Over this weekend in the Portland metro area, meteorologists are forecasting heavy rain, mountain snow, and windy weather. The National Weather Service reports that flooding is possible in areas at the Oregon coast. Natural disasters such as floods can have a devastating effect on you and your home.
Portland Fire & Rescue encourages you to read and put into practice the following safety tips provided by the U.S. Fire Administration in order to help protect yourself, your family and your home from the potential threat of fire during or after a flood.
Types of Fire Related Hazards Present During and After a Flood
- Generators are often used during power outages. Unless generators are properly used and maintained, they can be very hazardous.
- Alternative heating devices used incorrectly create fire hazards. Proper use and maintenance can decrease the possibility of a fire.
- Leaking above ground gas lines, damaged or leaking gas or propane containers, and leaking vehicle gas tanks may explode or ignite.
- Pools of water and even appliances can be electrically charged. This can result in a dangerous electrical fire.
- Appliances that have been exposed to water can short and become a fire hazard.
- Look for combustible liquids like gasoline, lighter fluid, and paint thinner that may have spilled.

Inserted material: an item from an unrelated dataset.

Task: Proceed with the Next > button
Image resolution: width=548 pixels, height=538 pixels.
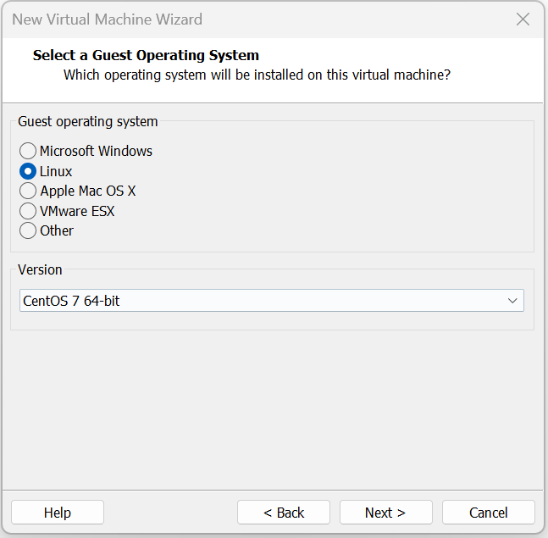Action: coord(385,513)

Thoroughly clean the spill and place containers in a well-ventilated area.
- Keep combustible liquids away from heat sources.
- If your home has sustained flood or water damage, and you can safely get to the main breaker or fuse box, turn off the power.
- Assume all wires on the ground are electrically charged. This includes cable TV feeds.
- Be aware of and avoid downed utility lines. Report downed or damaged power lines to the utility company or emergency services.
- Remove standing water, wet carpets and furnishings. Air dry your home with good ventilation before restoring power.
- Have a licensed electrician check your home for damage.
- Follow the manufacturer's instructions and guidelines when using generators.
- Use a generator or other fuel-powered machines outside the home. CO fumes are odorless and can quickly overwhelm you indoors.
- Use the appropriate sized and type power cords to carry the electric load. Overloaded cords can overheat and cause fires.
- Never run cords under rugs or carpets where heat might build up or damage to a cord may go unnoticed.
- Always refuel generators outdoors.
- Never connect generators to another power source such as power lines. The reverse flow of electricity or 'backfeed' can electrocute an unsuspecting utility worker.
- Kerosene heaters may not be legal in your area and should only be used where approved by authorities.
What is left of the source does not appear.